┌─ TRECHO FORNECIDO

Quanto ao problema prático, eu diria que há muito as políticas adotadas pelos governos, sejam esses de esquerda ou de direita, são as ditadas pelo neoliberalismo. Dessa forma, no Brasil (e no mundo) tanto governos de esquerda como de direita têm adotado políticas que diminuem a cobertura do estado bem-estar social (welfare State), aumentem o alcance do mercado e façam políticas de austeridade através de cortes em gastos sociais, controle de inflação e incentivos para a entrada de capital estrangeiro. Os partidos chamados de esquerda, há muito tempo se afastaram, na prática, dos ideais comunistas, marxistas ou anarquistas (a esquerda raiz). O Partido dos Trabalhadores (PT), que esteve no poder por 13 anos, nunca deixou de beneficiar a burguesia do país, principalmente no setor bancário em que os bancos lucraram como nunca. Talvez o professor Cid não tenha percebido, mas é possível que no governo do PT esteja a verdadeira ideologia de centro defendida em seu artigo. É só lembrar que para se eleger, Lula precisou fazer um pacto com os empresários do país em sua famosa “Carta ao povo brasileiro”. Isso mostra que ele não realizou de modo algum uma ruptura com os interesses do mercado financeiro. O que Lula fez foi estabelecer um acordo com o empresariado local para garantir sua vitória nas eleições para presidente, isto é, um acordo que permitiu a ele fazer uma articulação política que visava tranquilizar os interesses de Mercado e, assim, evitar resistências que poderiam levá-lo a uma quarta derrota.

└─
┌─ REGISTROS FORNECIDOS

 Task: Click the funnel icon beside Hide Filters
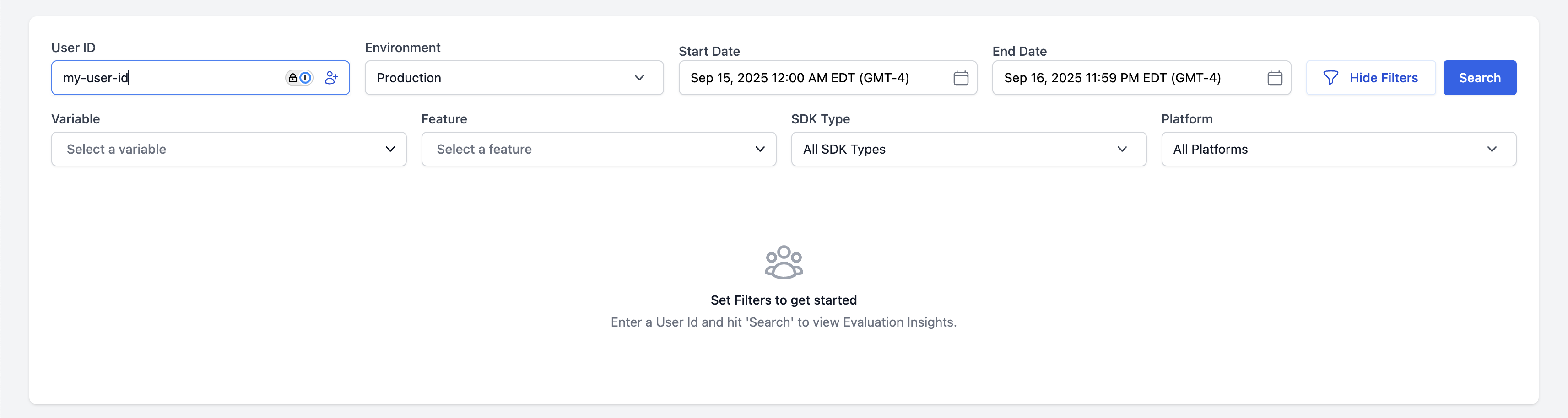(x=1330, y=78)
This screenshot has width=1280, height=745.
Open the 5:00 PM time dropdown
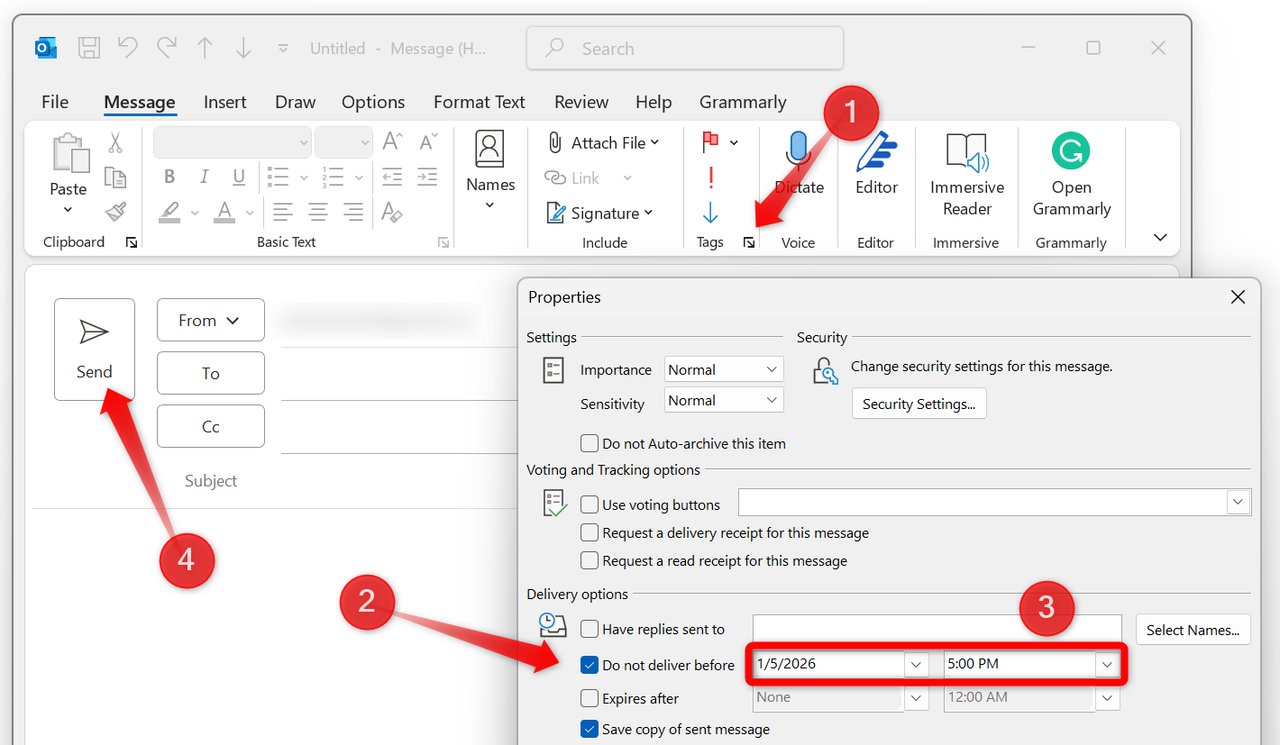tap(1105, 663)
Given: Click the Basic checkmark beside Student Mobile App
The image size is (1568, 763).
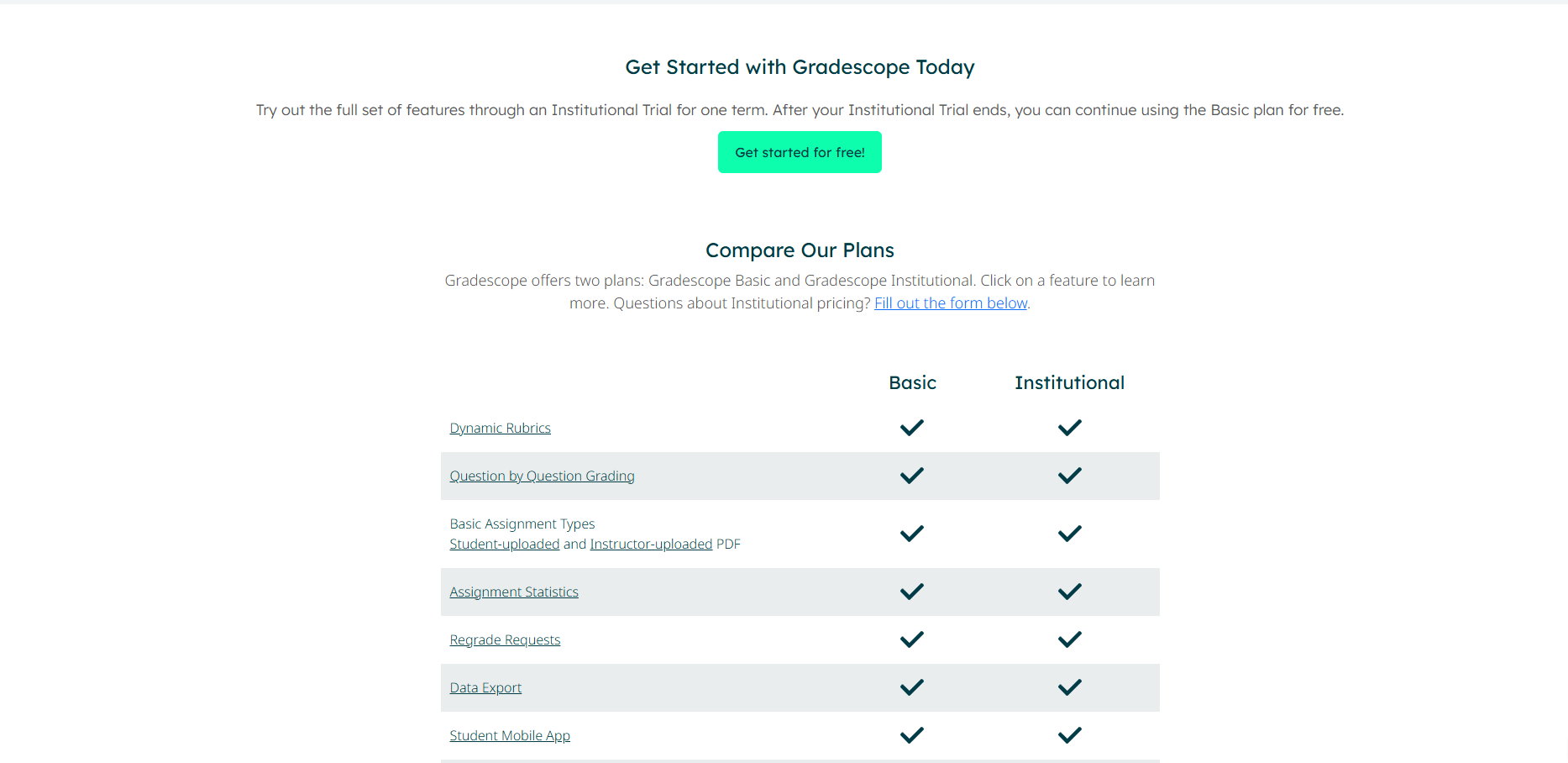Looking at the screenshot, I should (911, 735).
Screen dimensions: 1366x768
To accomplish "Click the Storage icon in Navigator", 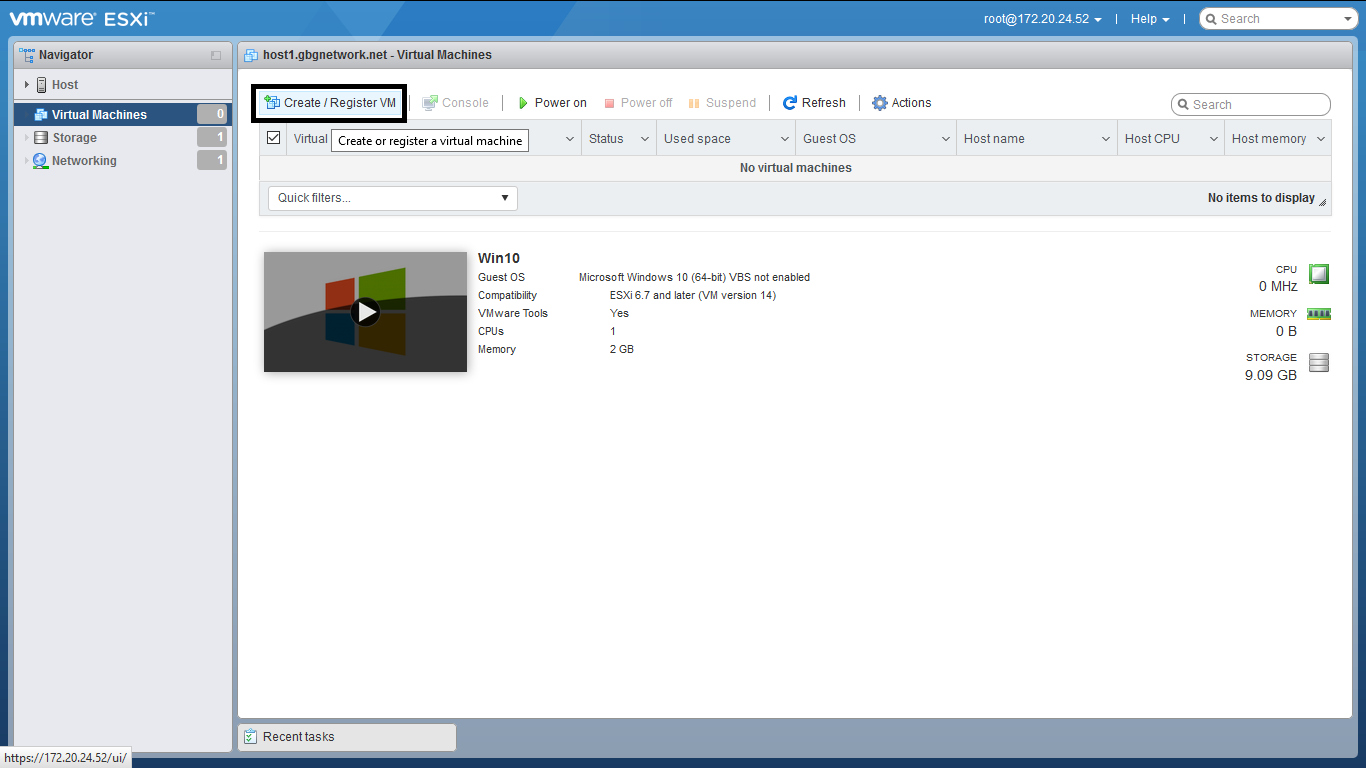I will [41, 138].
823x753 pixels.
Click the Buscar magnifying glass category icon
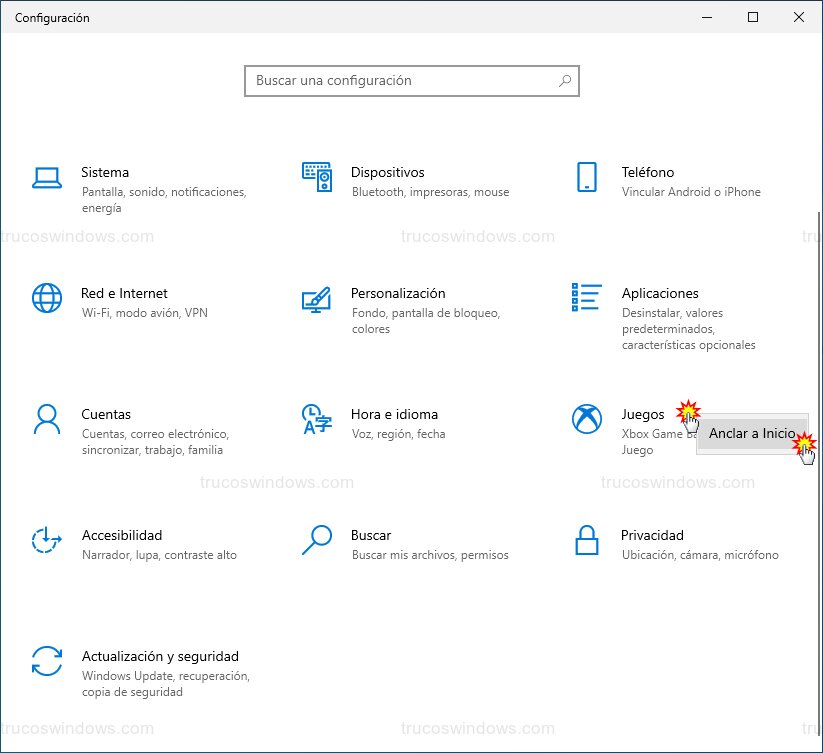[x=316, y=540]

└─

▸ **O QUE FAZER**: Continue o trecho sobre o PT e as políticas neoliberais, escrevendo a partir da última frase dele.

▸ **RESULTADO**:
Lula sabia que a política é a arte do compromisso, das concessões mútuas, para alcançar maioria; mais do que isso, ele sabia que é possível ser eleito sem o apoio da burguesia, mas é impossível governar sem ela. Por isso, já em um famoso documento de sua campanha eleitoral de 2002, a ‘Carta ao povo brasileiro’, ele mudou o tom e o conteúdo de suas propostas, e assim que foi eleito, demonstrou que sabia que não é possível governar o capitalismo sem os capitalistas e logrou deles se aproximar. (BRESSER-PEREIRA, 2016, p. 353)

Isso efetivamente garantiu a eleição de Lula e o estabelecimento de seu governo, podendo ser visto como um pensamento político arguto para se conseguir chegar ao poder, pois acalmava a elite ao mesmo tempo em que se apoiava no povo para chegar ao governo. Há uma verdadeira luta ideológica contra sistema de bem-estar social advinda da razão neoliberal propagada no mundo e que proporciona um falso ideal de liberdade. A liberdade de escolher fica reduzida ao ato de consumir. O axioma liberal de que a liberdade e justiça estão ligadas intrinsicamente à ordem liberal é uma apropriação indevida dos termos. Liberdade e justiça estão para além do que chamamos de mercado. Ser livre é muito mais do que o mero agir no mercado. Não podemos aprisionar o nosso livre-arbítrio aos fundamentos do mercado, fazendo com que a escolha do indivíduo se resuma à incessante escolha estimulada pelo mercado entre produtos e serviços. Criou-se toda uma vulgata aliada aos ideais de direita sobre o tema da necessária “desobrigação do Estado” e a incomparável eficiência dos mercados.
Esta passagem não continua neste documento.